The Islands and the Whales
May 3, 6:30pm, Victoria
May 4, 8:45pm, Victoria
May 5, 12:15pm, Alamo
Over on the nonfiction side of things, The Islands and the Whales comes from the Faroe Islands between Denmark and Scotland but feels like it emanates from an alternative universe. The ever-increasing population of these close-to-nature communities has long lived on the meat of pilot whales and seabirds, and the film contains necessary but hard-to-watch footage of hunts. These are community events, with up to 500 people on water and land participating in a whale hunt, which lets us see these events as important for not only obtaining food, but as central to local traditions, culture and identity.

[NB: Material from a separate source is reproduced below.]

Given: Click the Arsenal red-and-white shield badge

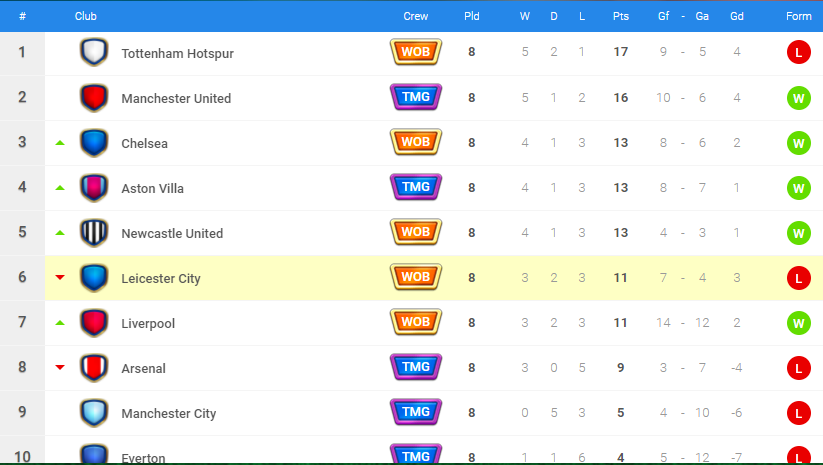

If you want to viscerally experience the aphorism that we live in a bubble in the Bay Area — that is, we have different values than the rest of America (and much of the world), yet assume everybody thinks like us — don’t miss Mike Day’s provocative, sensitive and wonderfully photographed film. More of an anthropological study than an environmental movie, Day examines the Faroe Islanders’ varied responses to pollution of the oceans, international perceptions of the slaughter of whales and one local doctor’s warnings about mercury poisoning.

The Event
April 24, 6:30pm, BAMPFA
May 1, 1:30pm, Roxie
May 5, 6pm, Alamo
The SFIFF has shown a couple of the great Ukrainian filmmaker Sergei Loznitsa’s hard-hitting dramas (notably the acerbically titled Joy) about post-USSR society. He excavates history in The Event, a gripping assembly of archival footage from the streets of Leningrad in 1991 at the pivotal juncture when Gorbachev’s experiments in openness ran into resistance from old hard-liners and right-wingers in far-off Moscow.
Pre-internet, people fill the streets clamoring for information and updates that seem to migrate by one of three media: rumor, radio and leaflets. One thing is clear: The clamor for autonomy and freedom is unmistakable. Going forward is the only option for most Soviets.